**Exercise aim:** Leave the images aside and copy out the whole listing, exact to the word.

[Data shown Boundary: Start]

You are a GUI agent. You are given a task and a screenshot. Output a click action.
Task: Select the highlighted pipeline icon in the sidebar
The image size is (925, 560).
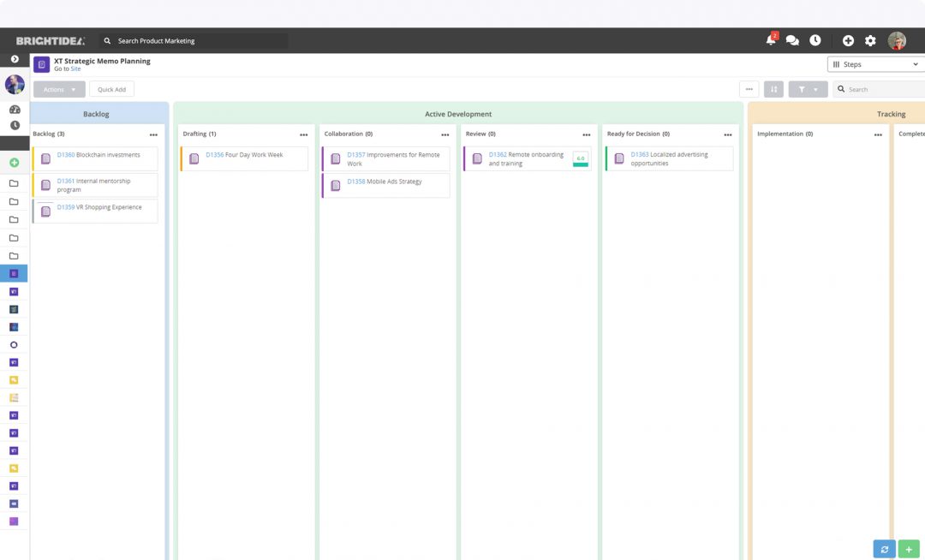point(14,273)
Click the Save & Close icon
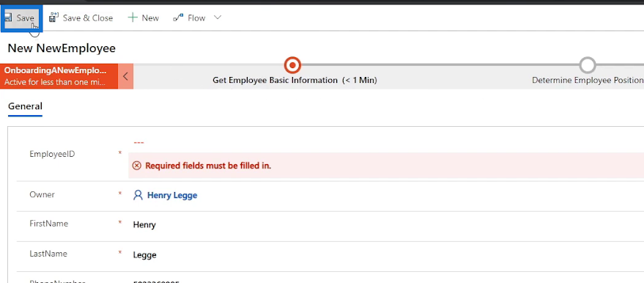 (x=53, y=18)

[Data shown Boundary: End]

**Finished exercise:**
You are a GUI agent. You are given a task and a screenshot. Output a click action.
Task: Select the highlighted pipeline icon in the sidebar
The image size is (925, 560).
point(14,273)
Click the Save & Close icon
 (x=53, y=18)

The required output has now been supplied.